Consider titration of NaOH solution versus 1.25 M oxalic acid solution. At the end point following burette readings were obtained.
(i) 4.5 mL (ii) 4.5 mL (iii) 4.4 mL (iv) 4.4 mL (v) 4.4 mL
If the volume of oxalic acid taken was 10.0 mL then the molarity of the NaOH solution is ______ M. (Rounded-off to the nearest integer)

First, we find the mean burette reading from the five readings: $$(4.5 + 4.5 + 4.4 + 4.4 + 4.4)/5 = 22.2/5 = 4.44$$ mL. This is the mean volume of NaOH used.

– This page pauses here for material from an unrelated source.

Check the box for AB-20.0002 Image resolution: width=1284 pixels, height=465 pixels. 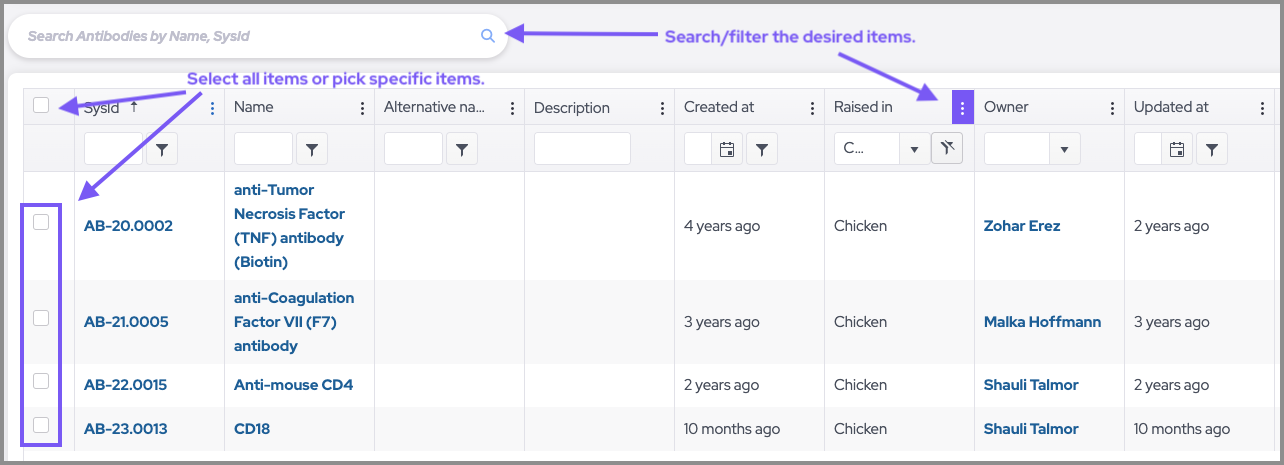(41, 222)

Oxalic acid ($$H_2C_2O_4$$) is a diprotic acid, so the reaction with NaOH is: $$H_2C_2O_4 + 2NaOH \rightarrow Na_2C_2O_4 + 2H_2O$$.

The millimoles of oxalic acid taken are: $$10.0 \times 1.25 = 12.5$$ mmol.

From the stoichiometry, the millimoles of NaOH required are: $$2 \times 12.5 = 25.0$$ mmol.

The molarity of NaOH is: $$M = \frac{25.0}{4.44} = 5.63$$ M.

Rounding to the nearest integer, the molarity of the NaOH solution is $$\boxed{6}$$ M.